20 young people from Bethlehem and London have been meeting since the beginning of October 2010 in their respective countries to explore the impact of conflict on their lives and communities. The videos they have produced in the framework of the project will inform a live debate show to be launched in the UK on 18 November 2010. 

This is the first time Our Everyday Lives TV (OELTV) launches a live TV debate programme that brings diverse groups of young people together to discuss about the conflict in their lives – asking them what future they see for themselves and whether they believe there can be peace in their time? 

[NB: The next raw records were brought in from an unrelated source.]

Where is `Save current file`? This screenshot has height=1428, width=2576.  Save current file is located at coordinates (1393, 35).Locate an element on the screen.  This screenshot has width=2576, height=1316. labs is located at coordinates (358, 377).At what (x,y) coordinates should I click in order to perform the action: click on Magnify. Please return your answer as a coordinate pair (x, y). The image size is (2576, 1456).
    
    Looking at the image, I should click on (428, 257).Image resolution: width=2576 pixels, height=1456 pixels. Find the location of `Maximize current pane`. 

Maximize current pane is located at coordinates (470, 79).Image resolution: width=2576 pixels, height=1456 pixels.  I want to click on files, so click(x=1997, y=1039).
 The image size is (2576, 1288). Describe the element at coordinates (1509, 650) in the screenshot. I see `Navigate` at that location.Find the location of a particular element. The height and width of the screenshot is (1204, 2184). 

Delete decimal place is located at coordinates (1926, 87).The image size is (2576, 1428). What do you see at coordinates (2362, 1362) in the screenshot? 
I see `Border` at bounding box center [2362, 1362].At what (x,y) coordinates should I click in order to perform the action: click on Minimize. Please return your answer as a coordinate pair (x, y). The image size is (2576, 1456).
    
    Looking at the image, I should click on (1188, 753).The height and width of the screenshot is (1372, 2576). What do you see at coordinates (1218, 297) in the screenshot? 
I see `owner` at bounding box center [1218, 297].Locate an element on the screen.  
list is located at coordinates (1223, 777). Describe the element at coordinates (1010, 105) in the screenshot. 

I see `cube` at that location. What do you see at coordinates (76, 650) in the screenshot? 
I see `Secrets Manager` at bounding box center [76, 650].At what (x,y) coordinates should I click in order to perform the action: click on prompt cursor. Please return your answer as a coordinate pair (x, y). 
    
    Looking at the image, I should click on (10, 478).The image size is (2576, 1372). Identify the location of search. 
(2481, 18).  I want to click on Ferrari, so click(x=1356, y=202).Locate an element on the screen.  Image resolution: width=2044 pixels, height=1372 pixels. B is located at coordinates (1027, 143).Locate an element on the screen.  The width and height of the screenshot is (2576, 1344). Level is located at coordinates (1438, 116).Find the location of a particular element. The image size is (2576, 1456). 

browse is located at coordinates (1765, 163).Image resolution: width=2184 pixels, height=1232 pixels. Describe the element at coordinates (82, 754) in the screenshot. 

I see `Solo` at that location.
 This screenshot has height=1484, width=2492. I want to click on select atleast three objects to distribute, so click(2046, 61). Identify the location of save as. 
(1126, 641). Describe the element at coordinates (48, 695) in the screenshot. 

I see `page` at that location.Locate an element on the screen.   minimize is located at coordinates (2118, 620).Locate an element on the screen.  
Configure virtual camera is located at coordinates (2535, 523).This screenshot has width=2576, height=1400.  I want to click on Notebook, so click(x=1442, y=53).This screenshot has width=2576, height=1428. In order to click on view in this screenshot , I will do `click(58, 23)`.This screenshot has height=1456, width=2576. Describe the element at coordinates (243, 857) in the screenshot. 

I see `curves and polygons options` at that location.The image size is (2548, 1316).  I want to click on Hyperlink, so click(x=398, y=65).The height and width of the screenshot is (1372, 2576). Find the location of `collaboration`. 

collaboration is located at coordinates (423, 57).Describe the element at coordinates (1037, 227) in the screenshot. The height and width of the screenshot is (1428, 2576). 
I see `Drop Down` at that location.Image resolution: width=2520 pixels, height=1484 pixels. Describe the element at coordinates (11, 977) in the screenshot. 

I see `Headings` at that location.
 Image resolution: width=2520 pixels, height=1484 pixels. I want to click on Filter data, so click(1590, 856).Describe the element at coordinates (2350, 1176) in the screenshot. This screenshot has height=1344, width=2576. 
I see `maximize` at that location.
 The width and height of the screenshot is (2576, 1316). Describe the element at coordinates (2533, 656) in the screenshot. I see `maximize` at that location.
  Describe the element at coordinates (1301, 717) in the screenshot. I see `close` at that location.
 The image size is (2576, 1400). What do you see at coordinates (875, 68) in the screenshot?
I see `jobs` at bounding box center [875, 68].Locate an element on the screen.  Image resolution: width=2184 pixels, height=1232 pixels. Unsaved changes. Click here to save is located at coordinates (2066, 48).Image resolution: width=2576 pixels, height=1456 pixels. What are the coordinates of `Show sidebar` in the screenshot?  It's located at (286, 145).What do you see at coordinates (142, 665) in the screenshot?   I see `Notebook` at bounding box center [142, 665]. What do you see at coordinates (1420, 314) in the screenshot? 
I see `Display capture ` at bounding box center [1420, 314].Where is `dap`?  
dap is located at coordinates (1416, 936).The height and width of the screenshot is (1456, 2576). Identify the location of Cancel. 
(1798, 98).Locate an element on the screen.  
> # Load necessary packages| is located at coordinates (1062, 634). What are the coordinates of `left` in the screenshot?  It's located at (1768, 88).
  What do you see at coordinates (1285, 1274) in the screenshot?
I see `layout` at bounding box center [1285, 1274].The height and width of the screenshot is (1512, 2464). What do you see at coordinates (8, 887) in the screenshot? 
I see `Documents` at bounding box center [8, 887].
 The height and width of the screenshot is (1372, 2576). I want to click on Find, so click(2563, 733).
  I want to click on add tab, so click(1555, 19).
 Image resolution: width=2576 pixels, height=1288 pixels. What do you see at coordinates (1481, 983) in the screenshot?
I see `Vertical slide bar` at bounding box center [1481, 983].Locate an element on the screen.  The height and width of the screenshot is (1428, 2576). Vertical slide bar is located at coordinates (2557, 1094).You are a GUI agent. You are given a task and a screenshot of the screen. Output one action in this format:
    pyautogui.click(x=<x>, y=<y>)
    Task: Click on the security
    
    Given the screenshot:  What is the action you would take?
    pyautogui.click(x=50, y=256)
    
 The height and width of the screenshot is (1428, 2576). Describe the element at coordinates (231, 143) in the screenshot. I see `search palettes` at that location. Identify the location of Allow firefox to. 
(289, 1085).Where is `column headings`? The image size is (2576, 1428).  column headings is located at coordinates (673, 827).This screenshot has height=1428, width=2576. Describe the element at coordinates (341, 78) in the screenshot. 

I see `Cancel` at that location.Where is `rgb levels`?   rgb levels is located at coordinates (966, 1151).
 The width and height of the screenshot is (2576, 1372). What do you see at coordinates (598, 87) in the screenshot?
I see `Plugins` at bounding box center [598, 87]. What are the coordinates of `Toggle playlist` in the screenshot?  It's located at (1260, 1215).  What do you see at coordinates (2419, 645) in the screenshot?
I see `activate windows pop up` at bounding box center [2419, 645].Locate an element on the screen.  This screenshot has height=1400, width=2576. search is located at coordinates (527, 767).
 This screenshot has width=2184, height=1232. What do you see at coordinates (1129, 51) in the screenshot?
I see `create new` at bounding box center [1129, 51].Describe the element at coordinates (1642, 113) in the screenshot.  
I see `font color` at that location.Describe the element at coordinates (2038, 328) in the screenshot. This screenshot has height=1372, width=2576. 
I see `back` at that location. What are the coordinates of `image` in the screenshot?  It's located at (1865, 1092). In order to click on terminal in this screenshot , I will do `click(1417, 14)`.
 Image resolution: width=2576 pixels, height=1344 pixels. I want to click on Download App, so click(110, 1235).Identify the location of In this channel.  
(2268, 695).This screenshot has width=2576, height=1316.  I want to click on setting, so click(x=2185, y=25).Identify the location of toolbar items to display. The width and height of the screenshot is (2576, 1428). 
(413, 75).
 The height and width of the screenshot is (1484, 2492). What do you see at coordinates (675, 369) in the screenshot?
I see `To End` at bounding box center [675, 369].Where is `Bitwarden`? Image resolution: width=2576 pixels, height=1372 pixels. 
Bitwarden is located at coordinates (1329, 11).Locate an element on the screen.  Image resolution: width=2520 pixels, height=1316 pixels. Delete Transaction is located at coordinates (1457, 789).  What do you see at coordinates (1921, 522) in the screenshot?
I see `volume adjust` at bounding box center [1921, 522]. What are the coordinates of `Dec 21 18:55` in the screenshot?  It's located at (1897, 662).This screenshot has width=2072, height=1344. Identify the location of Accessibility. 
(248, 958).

Young people are often seen as the innocent victims of conflict – passive, silent bystanders confined by political, religious, racial, territorial or family wars that they do not understand and can do nothing about. A conflict takes lives, imprisons family members and friends, creates fear and loathing, denies futures, prevents education and healthcare, stops food, breaks economies, yet the resilience, particularly of children and young people, to survive is evident around the world. 
“We want to learn about other conflicts, understand the difference between our conflict and what young people in England experience. We want to make new friends, learn how to film and learn from each other,” says a young person from Bethlehem. 

OELTV project is facilitated by Mouth That Roars (MTR), an international not-for-profit youth media company. MTR was set up in 1998 with the sole purpose of training marginalised young people, who would not normally have access to media resources, in video production. OELTV aims to teach young people to become “conscious and informed” online programme makers, involving them at all levels of production, whilst developing essential life skills.